■ **Extrait du document**
Invité de l’émission “Objection”, Alioune Tine est revenu sur le bouillonnement du front social. Selon le patron d’ Africa Jom Center, les Sénégalais sont très fatigués et le chef de l’État devrait privilégier la négociation au lieu de la force qui peut être source de violence.
Selon M. Tine, la situation au Sénégal est extrêmement difficile aujourd’hui ; il suffit de sortir et de demander aux gens : «tout le monde se plaint du fait de la cherté de la vie. Les Sénégalais n’arrivent plus à payer l’eau, l’électricité, la nourriture, la scolarité des enfants etc. Il y a aussi un problème d’insécurité alimentaire dans la sous-région et nous sommes concernés. Quand la situation est comme ça, l’État ne doit pas faire la sourde oreille, encore moins jouer des muscles, mais l’État doit s’ouvrir, discuter, rassurer. Les Sénégalais comme disait Kéba Mbaye sont fatigués, mais moi je dirai très fatigués. Si l’État et la puissance publique ne comprennent pas que les Sénégalais sont très fatigués, ils seront surpris. Je pense qu’il faut écouter les gens. Quand les gens vont devant les grilles du palais présidentiel pour dire au président que l’électricité est trop chère, ce n’est pas un crime. On n’a pas besoin de mettre les gens en prison qui viennent devant les grilles pour se plaindre de la cherté de l’électricité, il devrait plutôt avoir la possibilité de recevoir une délégation pour essayer de trouver des solutions».

■ **Exercices à réaliser**
(1) Renvoyez, s'il vous plaît, tout le passage du texte sur la cherté de la vie au Sénégal qui va de "Invité de l’émission" jusqu'à "source de violence.", sans rien y changer.
(2) D'après le texte sur la cherté de la vie au Sénégal, de quelle organisation Alioune Tine est-il le patron ?
(3) Poursuivez le texte sur la cherté de la vie au Sénégal à partir de l'endroit où il s'arrête.

■ **Informations fournies**
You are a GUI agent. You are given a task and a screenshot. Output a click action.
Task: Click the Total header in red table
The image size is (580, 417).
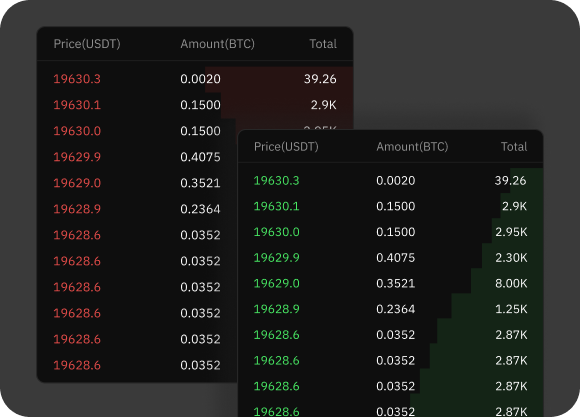tap(323, 44)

■ **Ensemble des réponses**
(1)
Invité de l’émission “Objection”, Alioune Tine est revenu sur le bouillonnement du front social. Selon le patron d’ Africa Jom Center, les Sénégalais sont très fatigués et le chef de l’État devrait privilégier la négociation au lieu de la force qui peut être source de violence.

(2) Africa Jom Center.

(3)
Selon Alioune Tine, on doit procéder à un audit de la Senelec pour savoir ce qui se passe. Pour Tine, «il faut faire sortir les jeunes qui sont en prison et discuter avec eux au lieu de penser que les Sénégalais sont des baudets qui peuvent tout supporter. Si cela continue comme ça, ils risquent d’être surpris», avertit-il. Abordant la question de la recrudescence des personnes tuées au large des côtes mauritaniennes, Alioune Tine trouve la situation «tragique, vraiment tragique ! Ce droit à la vie est banalisé. Il y a combien de petits bateaux ou de bateaux dans lesquels s’engouffrent des jeunes africains qui meurent. C’est des milliers, l’océan est devenu maintenant un cimetière». Avant de s’interroger : «Mais de quoi ces phénomènes sont-ils le symptôme ? De quoi sont-ils le signe ? Ils alertent de quoi par rapport à notre situation globale ici au Sahel et en Afrique de l’Ouest ? Quelles sont les causes profondes qui font que ces gens ne peuvent pas rester dans leur terroir, ne peuvent pas y vivre, ne peuvent pas y travailler et qui n’ont aucun espoir de donner un sens à leur vie et à leur horizon ?».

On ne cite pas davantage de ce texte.